自從開始停止注射腺體抑制劑, 她的身高几乎是一天一個樣,原先更偏Omega的杏眼也變得內斂, 臉部線條則更加凌厲分明。
再把那頭卷長的發剪掉,幾乎成了天差地別的兩個人。
忙碌腳步停下來時, 溫西時常抱著那條雪白的圍巾發呆。
亦或者打開那個公主和小狗的小夜燈, 燈里的線路老舊了,她讓人重新修好,就著這盞燈的光, 將程肆寫給她的情書翻來覆去地看, 以致於那張信箋紙很快便被她揉得不成樣子。
她只好又給信箋紙鍍了一層膜。
這些東西總能讓她心裡某個地方重新燃起些許不死心。
而這些不死心則在經歷過一次又一次失望後,終於被撫平了。
剛到T國那天, 溫西聯繫過傅晚森, 想拜託她幫忙查一查山平機場的監控,試圖尋找程肆的蹤跡。
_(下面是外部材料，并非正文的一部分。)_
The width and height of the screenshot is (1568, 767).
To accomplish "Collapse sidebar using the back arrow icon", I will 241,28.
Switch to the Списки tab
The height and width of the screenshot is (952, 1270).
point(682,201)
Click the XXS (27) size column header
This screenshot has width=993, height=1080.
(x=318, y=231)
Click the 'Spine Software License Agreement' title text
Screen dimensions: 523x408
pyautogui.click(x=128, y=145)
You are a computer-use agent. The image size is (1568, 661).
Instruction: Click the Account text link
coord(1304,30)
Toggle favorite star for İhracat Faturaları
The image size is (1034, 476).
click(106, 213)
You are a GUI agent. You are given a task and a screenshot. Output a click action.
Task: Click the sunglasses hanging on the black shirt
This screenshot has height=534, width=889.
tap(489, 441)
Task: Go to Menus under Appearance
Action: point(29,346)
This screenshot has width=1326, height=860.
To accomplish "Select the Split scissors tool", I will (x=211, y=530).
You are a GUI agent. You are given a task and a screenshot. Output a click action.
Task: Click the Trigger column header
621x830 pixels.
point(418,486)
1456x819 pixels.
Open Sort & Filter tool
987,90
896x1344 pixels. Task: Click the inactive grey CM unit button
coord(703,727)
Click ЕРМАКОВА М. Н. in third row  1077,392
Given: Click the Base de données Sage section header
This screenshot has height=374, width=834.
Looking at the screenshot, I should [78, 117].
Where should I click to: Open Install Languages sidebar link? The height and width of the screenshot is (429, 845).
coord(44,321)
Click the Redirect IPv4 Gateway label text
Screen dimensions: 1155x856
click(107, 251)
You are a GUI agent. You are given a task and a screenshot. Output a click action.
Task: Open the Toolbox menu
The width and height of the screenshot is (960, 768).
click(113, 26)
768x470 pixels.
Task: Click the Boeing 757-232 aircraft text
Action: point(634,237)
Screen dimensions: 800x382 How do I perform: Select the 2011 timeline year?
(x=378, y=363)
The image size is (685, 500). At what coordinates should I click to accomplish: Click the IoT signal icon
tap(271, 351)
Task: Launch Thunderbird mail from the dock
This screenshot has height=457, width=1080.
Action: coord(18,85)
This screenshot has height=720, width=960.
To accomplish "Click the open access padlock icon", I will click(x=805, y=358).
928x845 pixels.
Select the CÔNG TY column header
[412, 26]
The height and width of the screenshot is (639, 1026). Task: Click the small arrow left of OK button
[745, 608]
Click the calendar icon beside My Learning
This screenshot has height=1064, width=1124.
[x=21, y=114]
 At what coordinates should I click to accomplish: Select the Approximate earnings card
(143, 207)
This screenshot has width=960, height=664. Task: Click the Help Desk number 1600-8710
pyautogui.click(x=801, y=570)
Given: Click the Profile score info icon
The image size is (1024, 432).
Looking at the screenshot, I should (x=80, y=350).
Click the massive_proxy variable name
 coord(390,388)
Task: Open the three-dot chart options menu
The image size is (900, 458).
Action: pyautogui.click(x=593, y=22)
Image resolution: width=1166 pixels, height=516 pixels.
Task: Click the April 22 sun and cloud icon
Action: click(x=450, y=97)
傅晚森告訴她, 那段時間的機場監控全都沒了, 不排除是許藺深的手筆, 傅晚森也無從得知當天到底發生了什麼, 等傅晚森的人將她和吳成業等人送上飛機出來,FBO大堂早已恢復平靜,許藺深不知因何故離開了。
而FBO的工作人員則稱當天事態過於混亂, 並沒有注意到一個普通Omega的去向。
溫西正要掛電話時,傅晚森遲疑了下, 還是問了出口:「你知不知道方項明無罪釋放了?」
僅僅聽到這一句,溫西的心徹底沉到了谷底。
程肆一切不合理的行為都得到了解釋。
她怒不可遏地找上吳成業,最後章凱鐮出現了:「你別怪成業,是我不讓他說的。」
溫西身體一僵,緩慢轉頭看向章凱鐮,眼底划過一絲不解:「……外公,為什麼?」
章凱鐮住著拐杖,縱橫交錯的臉上帶著肅然的神色。
他讓吳成業先離開,而後才在溫西面前坐下,沒有回答她的問題,反問道:「如果告訴了你,你敢說你不會為了扳倒方項明繼續留在南江?」
溫西握了握拳頭:「我以為,在我決定做這件事的時候,我和您就已經達成了共識。」
「此一時非彼一時,那個時候我同意你冒險,是因為方項明下台能儘快助你離開,」章凱鐮的拐杖在地板上砸下頓重威嚴的一聲響,他厲聲道,「何況你當時也並沒有告訴我,你所謂的冒險,是遭遇三次刺殺!」
一想到這件事,章凱鐮就氣得頭昏腦脹:「我早該想到,那個姓程的是在利用你,現在的年輕Omega,可不得了……」
「我是自願的。」
溫西打斷章凱鐮的話,她看著章凱鐮,一字一句地糾正:「是我答應他。」